The clearest indicators on a performance car are handling changes rather than outright failure. Excessive body roll in corners, a rear end that feels loose or unpredictable under hard acceleration, front dive under braking that wasn't there before, and a bouncing or floating sensation over highway undulations are all signs that damping has degraded. With OEM shocks, the degradation happens gradually enough that it's easy to miss until the comparison is made against fresh dampers. On a lowered car, worn shocks are especially problematic because the damper is already operating outside its optimal travel range, and wear accelerates the vague handling characteristics that come with that compromise.

Are performance shocks and struts worth it?

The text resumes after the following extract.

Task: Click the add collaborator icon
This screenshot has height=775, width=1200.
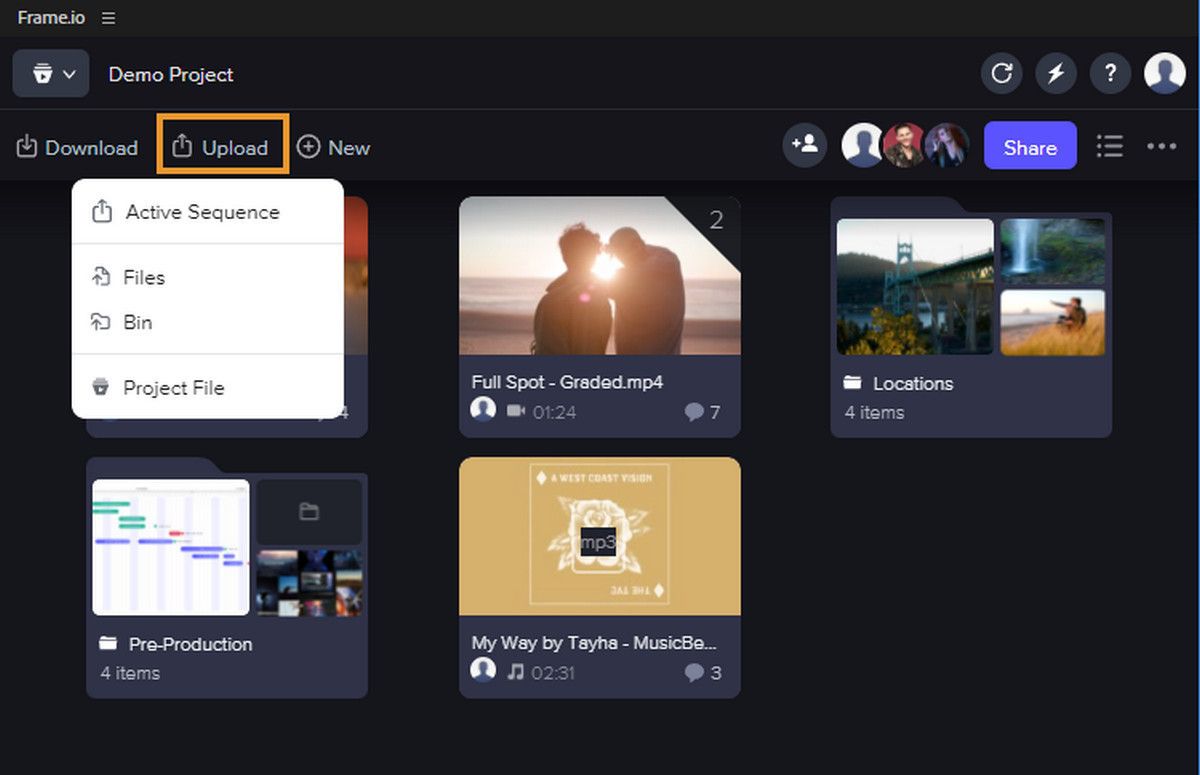Action: pos(804,146)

For a car that's lowered, modified, or used at the track, yes. OEM shocks are calibrated for stock ride height and stock power output. A lowered car with stock dampers is running mismatched components by definition. Performance shocks like Viking's double-adjustable units let you tune compression and rebound independently to match your spring rate, ride height, and driving application, which is something an OEM replacement can't do. The rebuild and revalve capability of Viking shocks adds long-term value that disposable OEM-spec units don't offer. For a street/strip car or anything driven hard, a quality damper upgrade is one of the higher-return suspension investments you can make.